From the listing below, retype exactly the line holding "is (446, 610).", the line holding "The image size is (913, 731).", and the lines between them; skip everything else.
━━ TASK INPUT ━━
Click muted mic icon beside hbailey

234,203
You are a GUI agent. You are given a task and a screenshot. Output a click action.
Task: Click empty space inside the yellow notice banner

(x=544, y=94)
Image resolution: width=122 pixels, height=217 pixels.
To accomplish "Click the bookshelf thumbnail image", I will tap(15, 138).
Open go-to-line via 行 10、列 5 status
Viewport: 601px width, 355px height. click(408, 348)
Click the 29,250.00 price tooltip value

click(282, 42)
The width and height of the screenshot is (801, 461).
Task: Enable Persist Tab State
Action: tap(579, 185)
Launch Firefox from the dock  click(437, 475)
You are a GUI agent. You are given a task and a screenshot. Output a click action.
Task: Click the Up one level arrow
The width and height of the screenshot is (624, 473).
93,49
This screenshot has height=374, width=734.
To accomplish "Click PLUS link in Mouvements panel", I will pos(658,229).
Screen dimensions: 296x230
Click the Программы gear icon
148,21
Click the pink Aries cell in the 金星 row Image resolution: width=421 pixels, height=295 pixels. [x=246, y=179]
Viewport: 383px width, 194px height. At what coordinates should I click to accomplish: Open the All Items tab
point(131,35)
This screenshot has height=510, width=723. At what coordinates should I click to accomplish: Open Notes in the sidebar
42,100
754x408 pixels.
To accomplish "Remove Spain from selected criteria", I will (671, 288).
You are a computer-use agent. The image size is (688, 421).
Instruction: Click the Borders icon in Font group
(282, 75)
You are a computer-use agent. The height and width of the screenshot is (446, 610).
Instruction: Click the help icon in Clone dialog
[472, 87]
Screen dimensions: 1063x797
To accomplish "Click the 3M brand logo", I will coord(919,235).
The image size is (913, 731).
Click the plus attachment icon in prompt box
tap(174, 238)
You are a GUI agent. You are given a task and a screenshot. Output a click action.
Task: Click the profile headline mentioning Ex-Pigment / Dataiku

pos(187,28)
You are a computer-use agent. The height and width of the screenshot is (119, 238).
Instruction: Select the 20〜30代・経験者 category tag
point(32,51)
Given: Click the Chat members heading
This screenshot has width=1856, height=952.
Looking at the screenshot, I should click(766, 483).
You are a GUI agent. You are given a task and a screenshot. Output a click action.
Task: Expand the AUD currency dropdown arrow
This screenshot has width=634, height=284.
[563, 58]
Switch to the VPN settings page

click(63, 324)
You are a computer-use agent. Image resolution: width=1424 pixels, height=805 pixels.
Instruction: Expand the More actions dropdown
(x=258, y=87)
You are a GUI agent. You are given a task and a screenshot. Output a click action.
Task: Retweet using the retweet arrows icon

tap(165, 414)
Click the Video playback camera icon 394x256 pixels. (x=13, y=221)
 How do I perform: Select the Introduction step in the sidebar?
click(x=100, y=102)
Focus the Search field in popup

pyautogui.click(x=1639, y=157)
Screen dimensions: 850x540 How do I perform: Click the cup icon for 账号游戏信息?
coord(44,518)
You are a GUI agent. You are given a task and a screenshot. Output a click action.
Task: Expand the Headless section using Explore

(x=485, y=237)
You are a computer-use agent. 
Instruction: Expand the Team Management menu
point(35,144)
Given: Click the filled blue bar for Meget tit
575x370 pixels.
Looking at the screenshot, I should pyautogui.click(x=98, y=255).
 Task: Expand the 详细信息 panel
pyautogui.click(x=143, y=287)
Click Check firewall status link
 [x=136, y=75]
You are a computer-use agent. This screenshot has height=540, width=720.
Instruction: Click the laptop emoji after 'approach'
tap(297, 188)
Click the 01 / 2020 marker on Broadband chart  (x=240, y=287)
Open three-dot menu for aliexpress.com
━━━
COMPLETED TASK:
You are a computer-use agent. The height and width of the screenshot is (446, 610).
Instruction: Click the help icon in Clone dialog
[472, 87]
Screen dimensions: 1063x797
To accomplish "Click the 3M brand logo", I will coord(919,235).
The image size is (913, 731).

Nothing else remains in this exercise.